Combine methods with different aggregation logic:

```python
from mankinds_eval import Scorer
from mankinds_eval.methods import CompositeMethod
from mankinds_eval.methods.heuristic import TextLength, NoRefusal, FuzzyMatch

quality_gate = CompositeMethod(
    name="quality_gate",
    methods=[
        TextLength(min_length=50, max_length=500),
        NoRefusal(),
        FuzzyMatch(threshold=0.6),
    ],
    mode="all",  # all checks must pass
)

scorer = Scorer(name="eval", methods=[quality_gate])
results = scorer.run_sync(data)
```

Aggregation modes:
* `all` - all methods must pass (AND logic)
* `any` - at least one method must pass (OR logic)
* `weighted` - weighted average of scores
* `sequential` - methods run in order, sharing results

---

## Pre-built Presets

Use presets for common evaluation scenarios:

```python
from mankinds_eval import Scorer
from mankinds_eval.methods.presets import RAGScorer, SafetyScorer

# RAG evaluation: Faithfulness + Relevancy + Coherence
rag_methods = RAGScorer.create(provider="openai", threshold=0.7)

# Safety evaluation: Toxicity + PII + Refusal detection
safety_methods = SafetyScorer.create(check_toxicity=True, check_pii=True)
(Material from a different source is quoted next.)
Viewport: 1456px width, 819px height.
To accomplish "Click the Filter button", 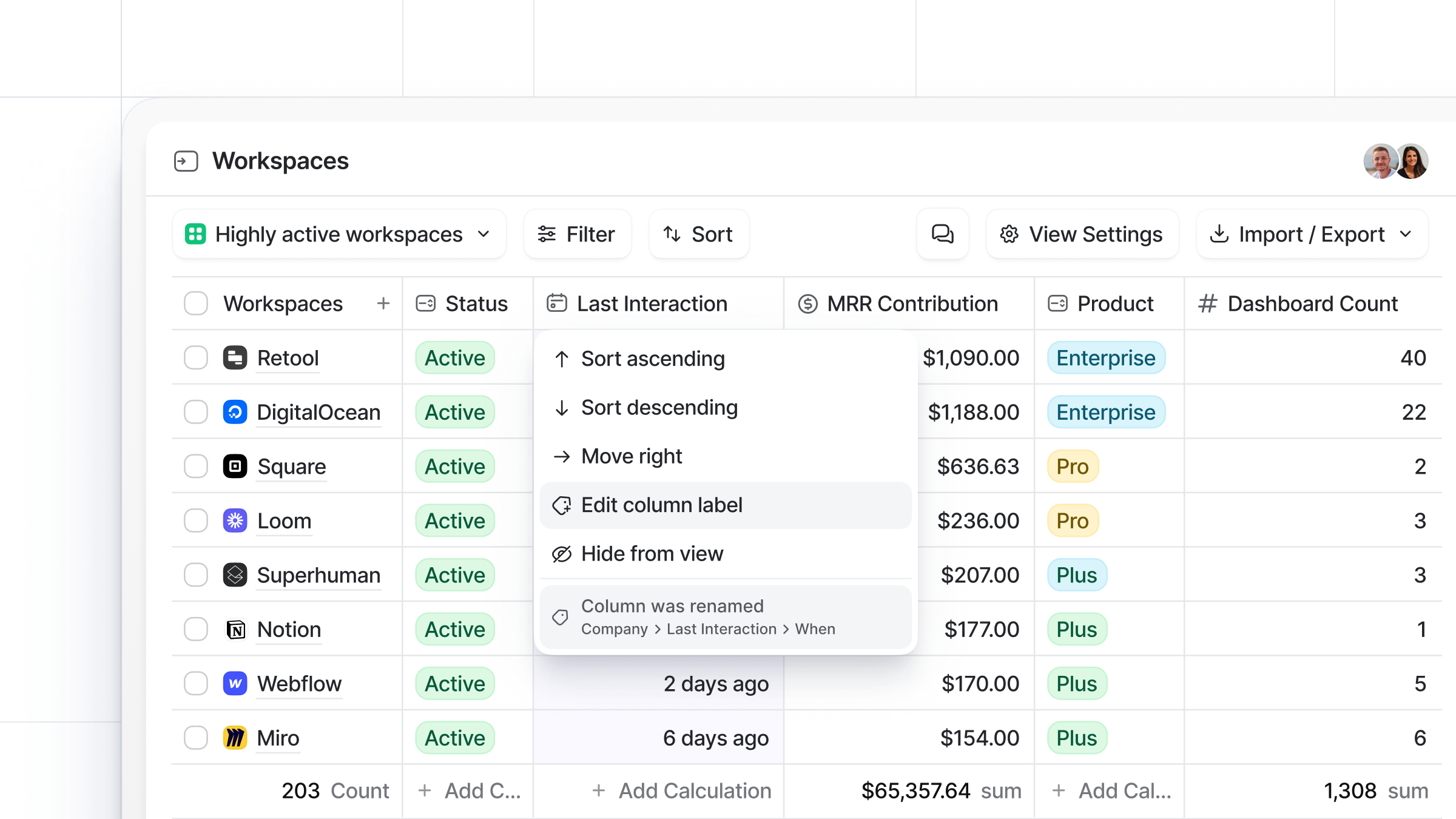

scorer = Scorer(name="full_eval", methods=rag_methods + safety_methods)
```

---

## Available Methods

| Category | Method | Description |
|----------|--------|-------------|
| Heuristic | `ExactMatch` | Exact string comparison |
| Heuristic | `FuzzyMatch` | Fuzzy string similarity (Levenshtein, Jaro-Winkler, token-based) |
| Heuristic | `RegexMatch` | Regular expression matching |
| Heuristic | `ContainsAll` | Check if output contains all keywords |
| Heuristic | `ContainsAny` | Check if output contains any keyword |
| Heuristic | `BLEU` | BLEU score for translation quality |
| Heuristic | `ROUGE` | ROUGE score for summarization |
| Heuristic | `TextLength` | Validate text length |
| Heuristic | `JSONValid` | Validate JSON syntax |
| Heuristic | `JSONSchema` | Validate against JSON Schema |
| Heuristic | `NoRefusal` | Detect LLM refusals |
| ML | `EmbeddingsSimilarity` | Semantic similarity via embeddings |
| ML | `Toxicity` | Detect toxic content |
| ML | `SentimentAnalysis` | Analyze sentiment |
| ML | `PIIDetection` | Detect PII/NER entities |
| ML | `LanguageDetection` | Detect/verify language |
| ML | `ZeroShotClassification` | Zero-shot text classification |
| LLM | `Faithfulness` | Check if response is grounded in context |
| LLM | `AnswerRelevancy` | Check if response addresses the question |
| LLM | `Coherence` | Evaluate logical flow and clarity |
| LLM | `Helpfulness` | Evaluate practical utility |
| LLM | `Correctness` | Compare against expected answer |
| LLM | `SingleCriterionJudge` | Custom single criterion evaluation |
| LLM | `MultiCriteriaJudge` | Multi-criteria weighted scoring |
| LLM | `PairwiseJudge` | Compare two responses |
| LLM | `ConsensusJudge` | Multi-LLM consensus evaluation |

---

## Data Format

Sample structure for evaluation:

```python
{
    "input": "User question or prompt",
    "output": "AI response to evaluate",
    "expected": "Optional expected response",
    "context": "Optional RAG context",
    "conversation": [{"role": "user", "content": "..."}],  # Optional
    "metadata": {}  # Optional
}
```

---

## Development

```bash
git clone https://github.com/mankinds-io/mankinds-eval.git
cd mankinds-eval
pip install -e ".[dev]"

pytest              # Run tests
ruff check .        # Lint
mypy mankinds_eval  # Type check
```

---

## License

Apache 2.0 - See [LICENSE](LICENSE) for details.